K12’s high school is the opposite - all teacher driven. You child’s teachers each give assignments, grade non-multiple choice tests, and direct the flow of the school year for your child.
From the beginning of the year, I knew that some courses were having problems being loaded. What I didn’t know was that, although her biology course didn’t load until the second month of school, her biology teacher was holding them responsible to “catch-up” to where they should be. Some of her other teachers were doing this as well. I even overheard a teacher during a live lecture telling the kids that if they were not at 50% by the end of the first semester, they would not get a passing grade.
It didn’t matter that the child was working everyday on her lessons or that the children didn’t have certain courses for the first one to three months, the teachers were adamant that the students be at the half-way mark by January.
Mid November, Jojo came to me distraught, and I had no clue why.
“Mom, I’m failing all of my classes.” How could that be? She was working 10 hours a day and weekends too. She had been telling me about her classes everyday.
“But you have the highest grades in both English and history. You’re at least not failing those.”
“I am if I can’t get to 50% by the end of first semester. It doesn’t matter what my grades are, I’ll still fail.”
“Okay. What about the other courses?” I knew that biology, math and Spanish were difficult for her, but she was doing all of her assignments. If she wasn’t passing, then surely the teacher would let me know.
Wrong.
“I’m doing okay in biology and Spanish, but I don’t get the math at all. I’ve asked the teacher several times for help, and they don’t ever answer back.”
I sat down and had her show me around her OLS. She was telling the truth. Despite all of the difficulties, they still need to be at 50% by the end of the first semester.

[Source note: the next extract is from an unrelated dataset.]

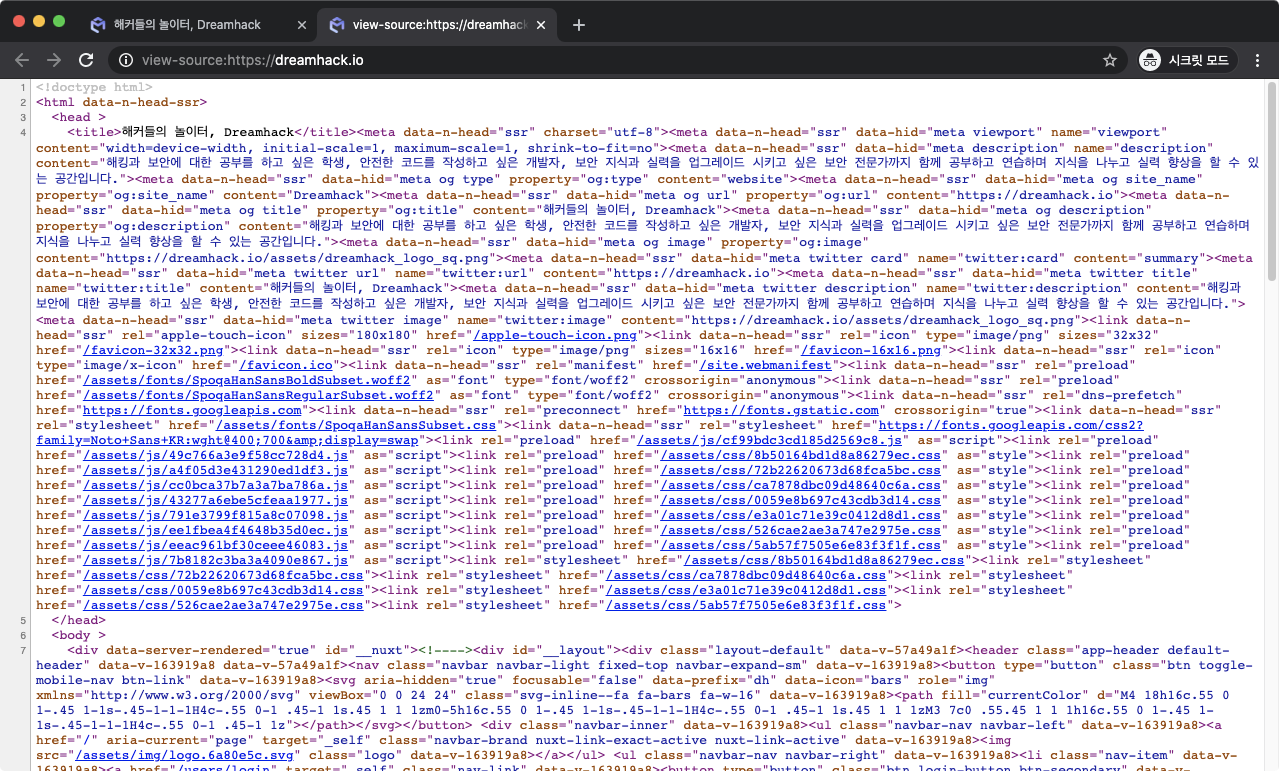Reload the view-source page

point(86,60)
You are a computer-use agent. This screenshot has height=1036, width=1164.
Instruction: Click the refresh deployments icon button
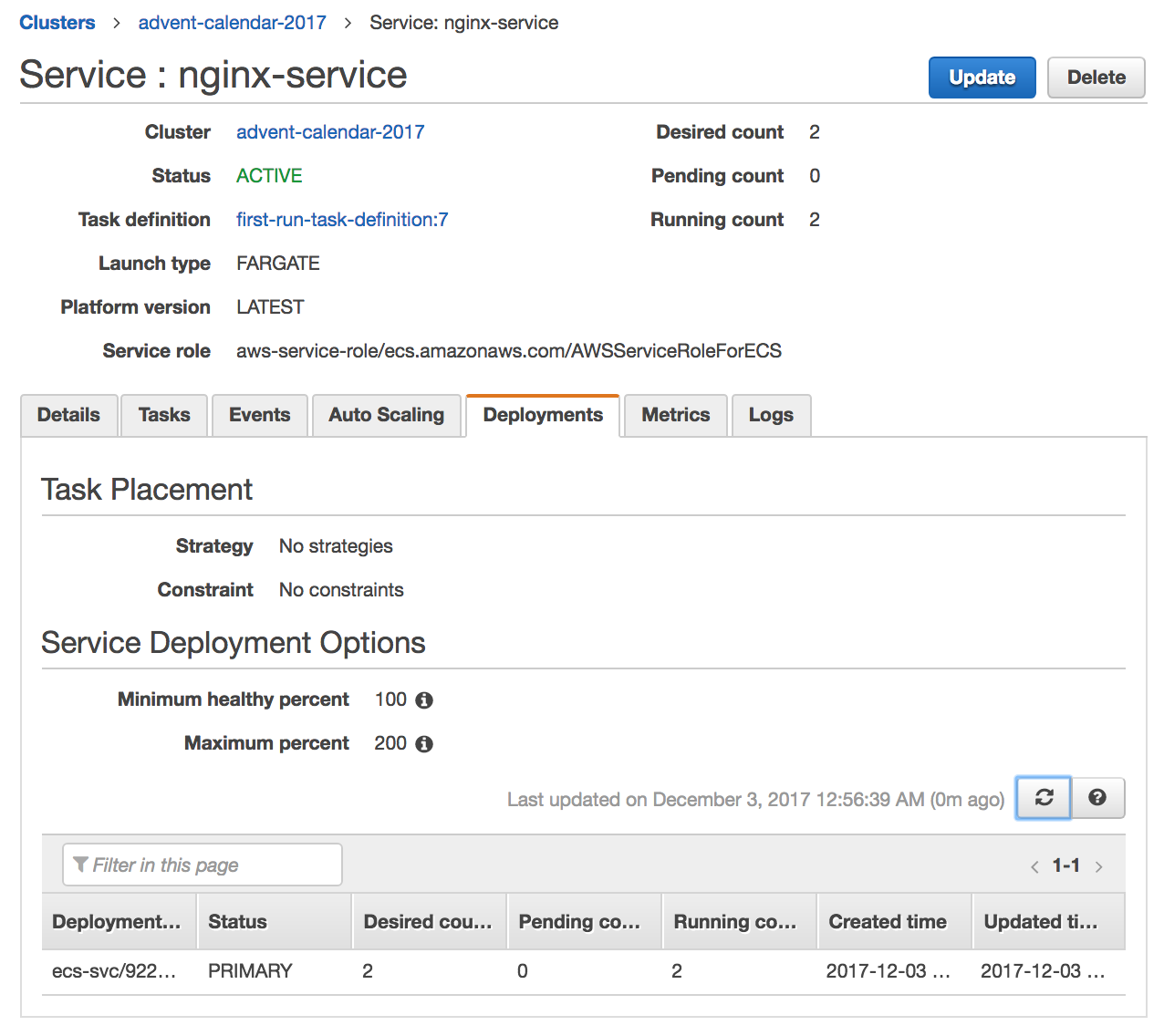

“Several of your courses didn’t load right away. They’re not holding you responsible for that?” They were. Especially her biology teacher, who was the same homeroom teacher who never answered back, whose course didn’t load for a good month and a half and took maternity leave almost immediately.
Her father and I took several days to think about it, asked her many more clarifying questions and then pulled her out.
My assessment:
LAVCA K12 should not have tried to do high school their first year here. Although they were only dong 9th and 10th grades, they did not have the administrative or faculty support system in place to get that much done successfully. Why?
- They are based out of New Orleans, which is still half desolate. They had a difficult time finding teachers.
- They still don’t have a principal. It’s April, and they still don’t have a principal.
- The OLS (on-line school) had many, many problems for the first few weeks. There were days when we couldn’t access our classes. For K to 8, that’s not such a big deal. They have quite a few courses that aren’t solely on-line. But ALL of high school’s stuff is on-line. A day without the OLS is a day without the ability to get any schoolwork done.
- They did not have teachers for all of the subjects before school started. They were still getting their faculty together weeks into school.
That’s all I can remember off the top of my head, but I do remember there being more reasons that they should have stuck with K to 8 the first year.
Next school year, they’re going to offer 11th grade as well. My suggestion, wait another 2 or 3 years before trying LAVCA’s high school. By then things should be settled, all of the kinks worked out and the support system in place.
Also, demand that they give your child what your child needs. Be that testing, moving to another grade or simply helping with assignments. If your homeroom teacher won’t do it, go over their head. Don’t be shy about demanding the help your child needs.